**TASK OBJECTIVE:** Output, exactly and with no pictures, the line that contains "Task: Switch to the Cadastros ribbon tab" and every line that comes after it in the data below, the last one included.

**Screenshot grounding data:**
·····
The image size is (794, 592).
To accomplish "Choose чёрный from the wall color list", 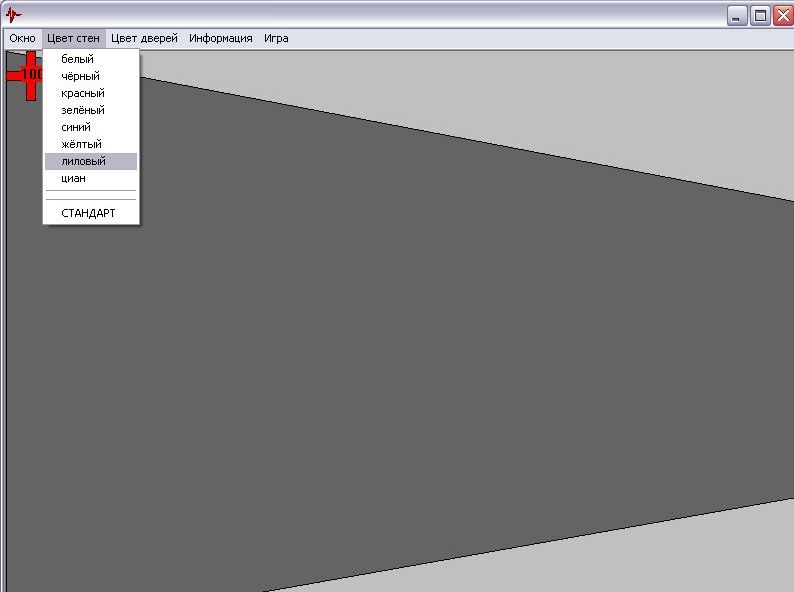I will click(80, 76).
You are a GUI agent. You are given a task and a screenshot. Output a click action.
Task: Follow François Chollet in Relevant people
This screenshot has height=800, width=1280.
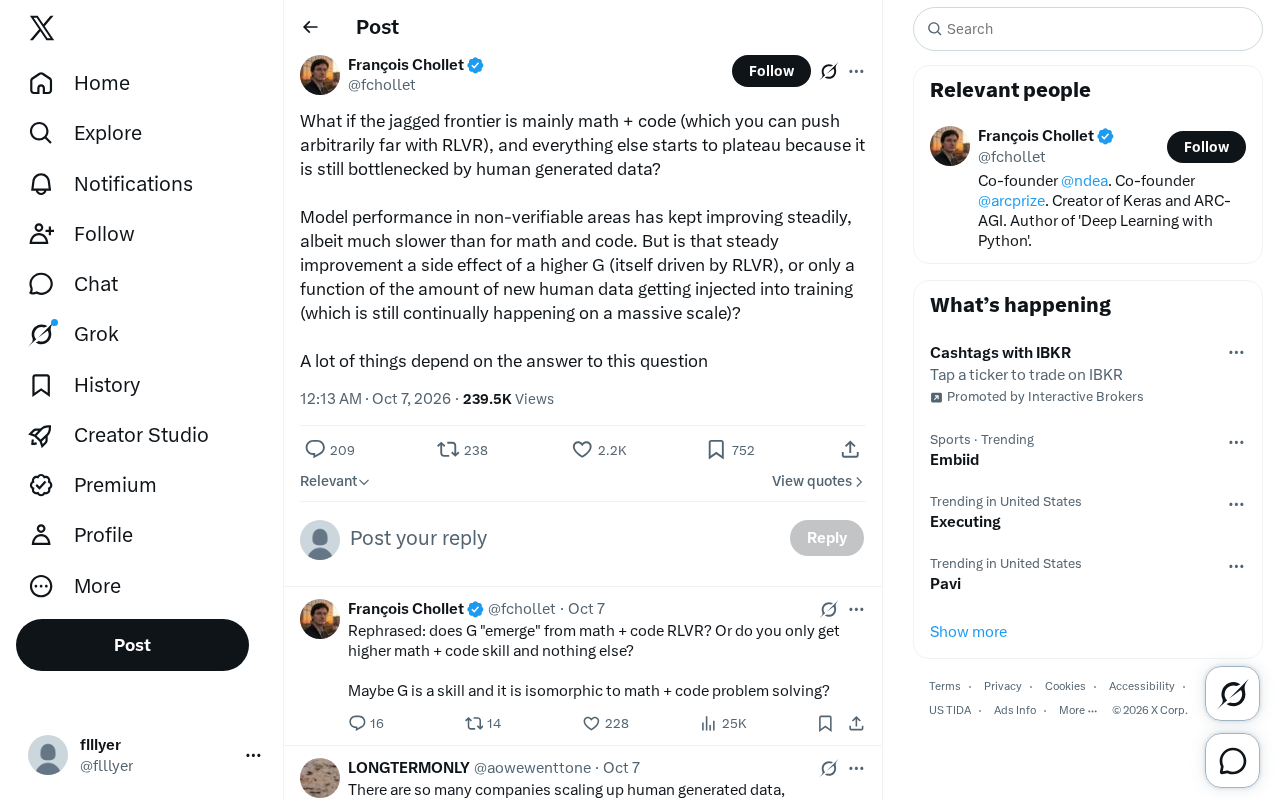click(1206, 147)
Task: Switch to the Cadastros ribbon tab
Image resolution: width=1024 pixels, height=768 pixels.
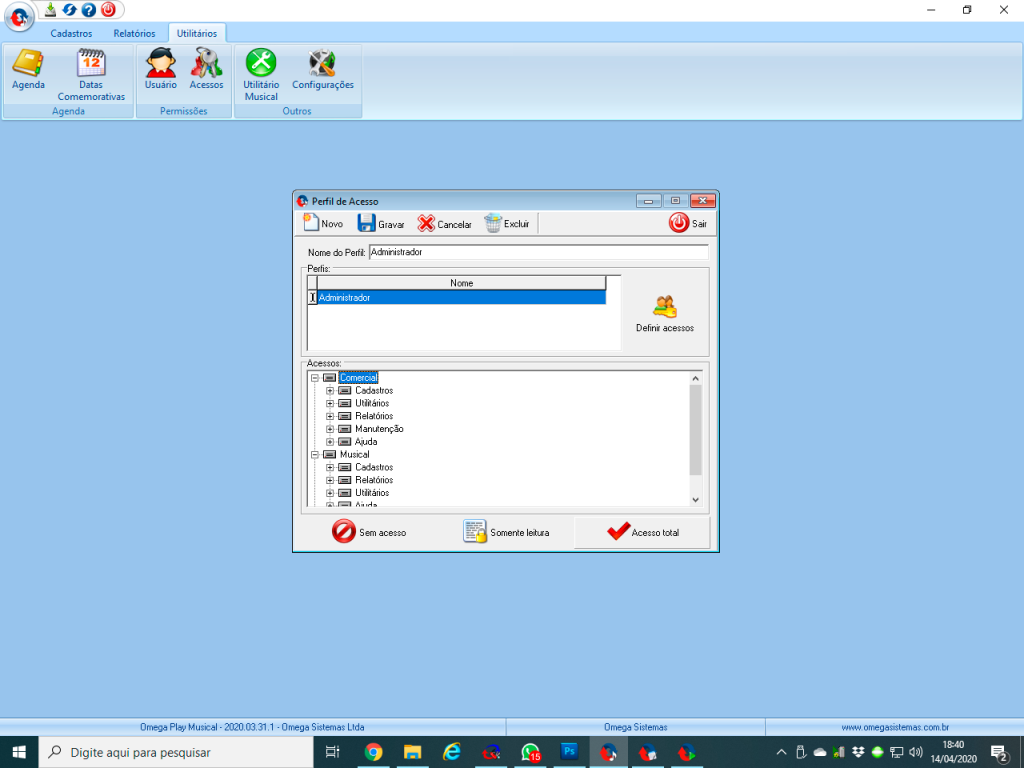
·····
**ANSWER TO THE EXERCISE:**
Task: Switch to the Cadastros ribbon tab
Image resolution: width=1024 pixels, height=768 pixels.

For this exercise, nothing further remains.